> _Work task_:
Output all of the data below without changing a word, and exclude the pictures.

⟨

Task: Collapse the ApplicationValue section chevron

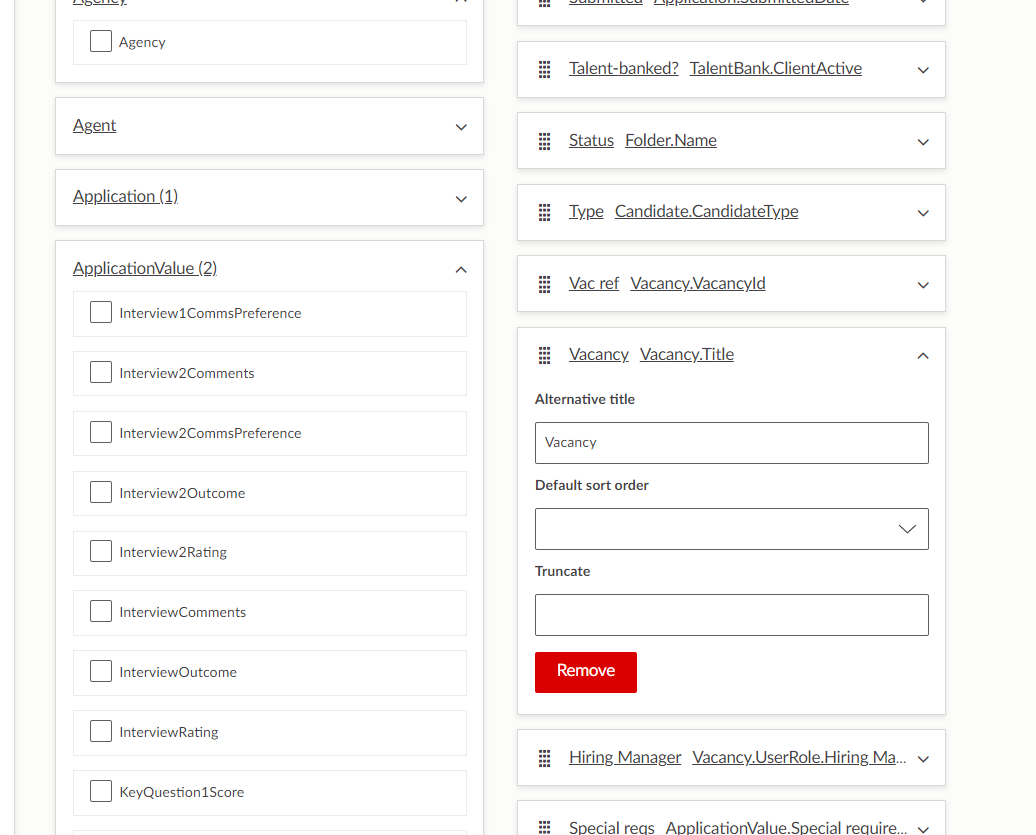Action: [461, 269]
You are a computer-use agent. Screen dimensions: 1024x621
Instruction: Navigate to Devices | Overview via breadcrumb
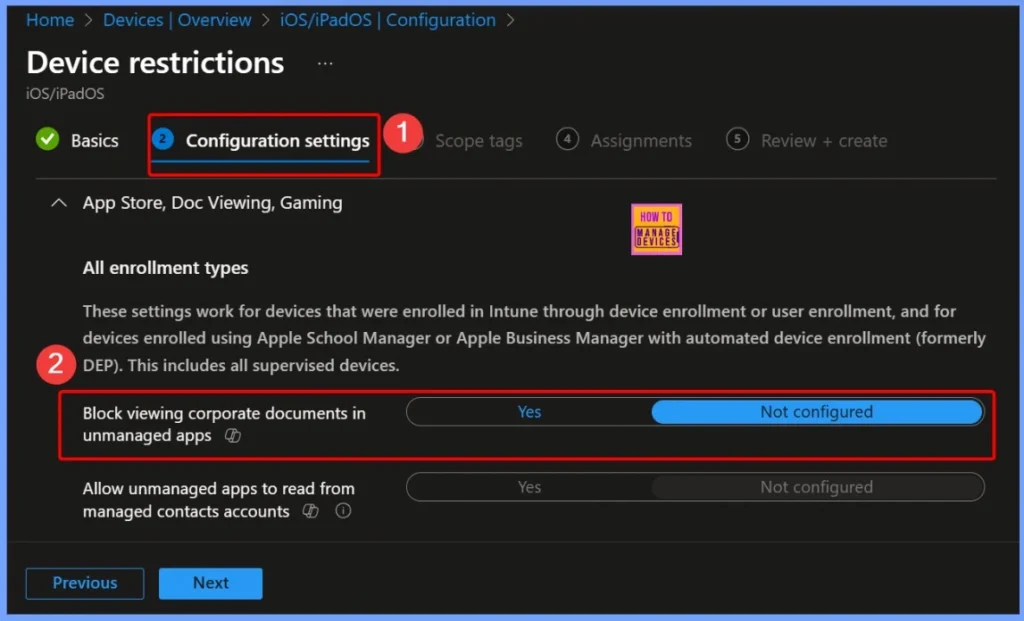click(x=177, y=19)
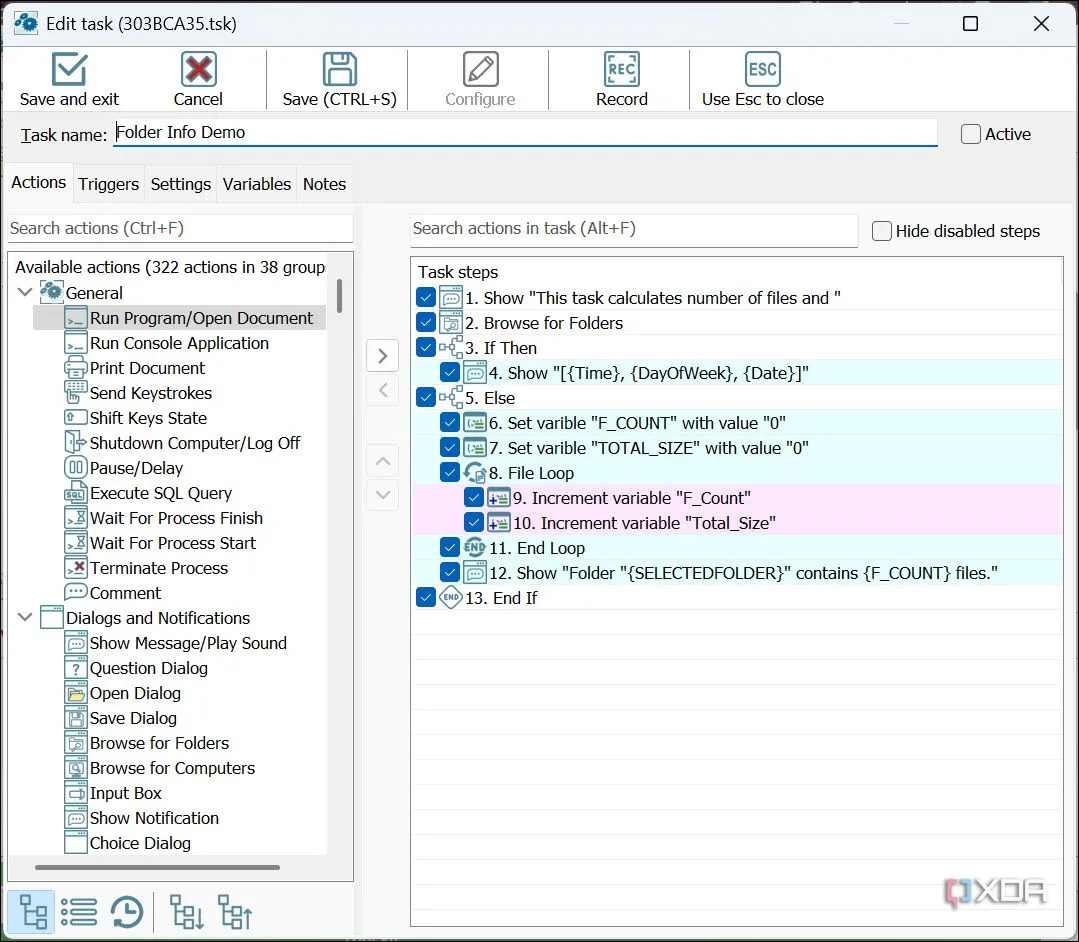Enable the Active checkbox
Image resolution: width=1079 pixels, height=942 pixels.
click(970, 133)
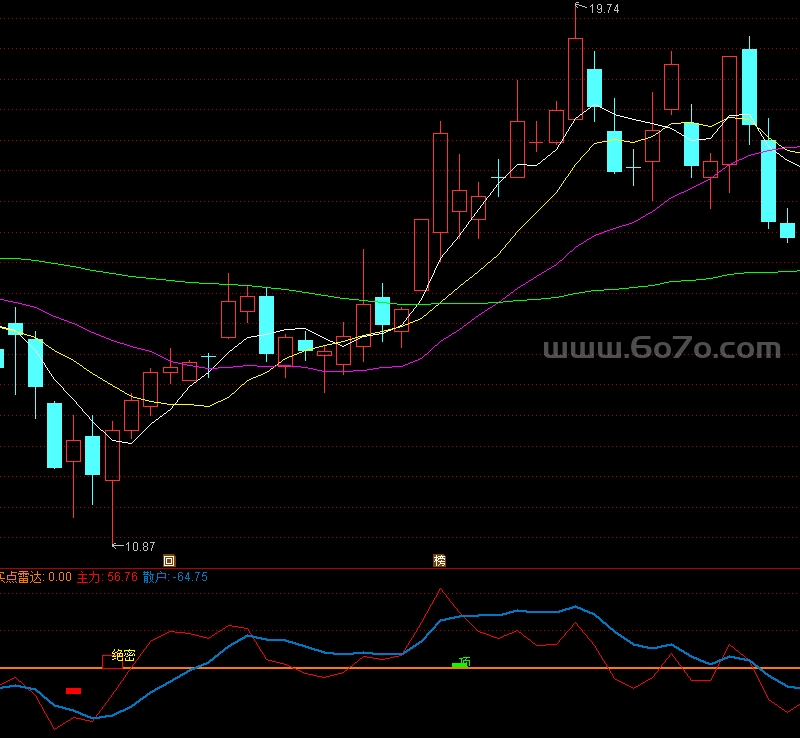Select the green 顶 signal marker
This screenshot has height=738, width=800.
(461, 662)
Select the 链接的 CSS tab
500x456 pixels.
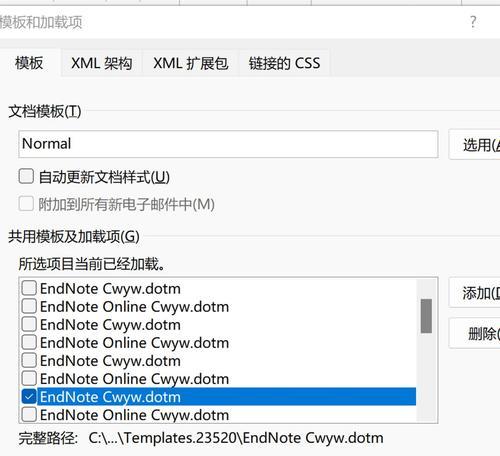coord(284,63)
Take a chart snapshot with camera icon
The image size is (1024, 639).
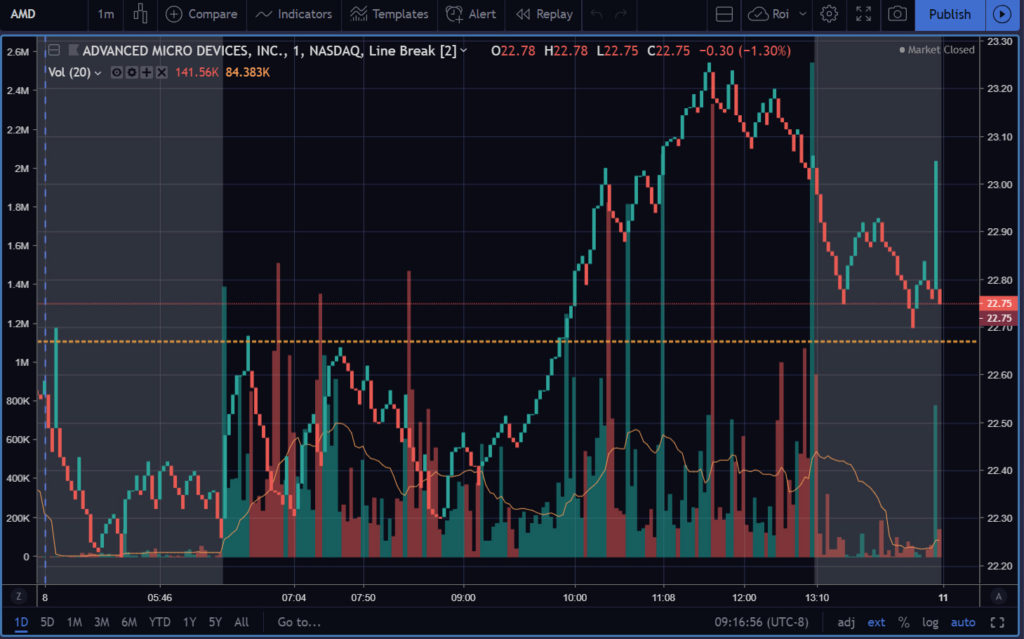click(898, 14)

⟩

> _Reply to the exercise_:
Task: Collapse the ApplicationValue section chevron

Action: [461, 269]
You are a computer-use agent. Screen dimensions: 1024x621
Instruction: Navigate to Devices | Overview via breadcrumb
click(x=177, y=19)
Enable the Active checkbox
Image resolution: width=1079 pixels, height=942 pixels.
click(970, 133)
Select the green 顶 signal marker
This screenshot has height=738, width=800.
(461, 662)
Select the 链接的 CSS tab
500x456 pixels.
coord(284,63)
Take a chart snapshot with camera icon
The image size is (1024, 639).
click(898, 14)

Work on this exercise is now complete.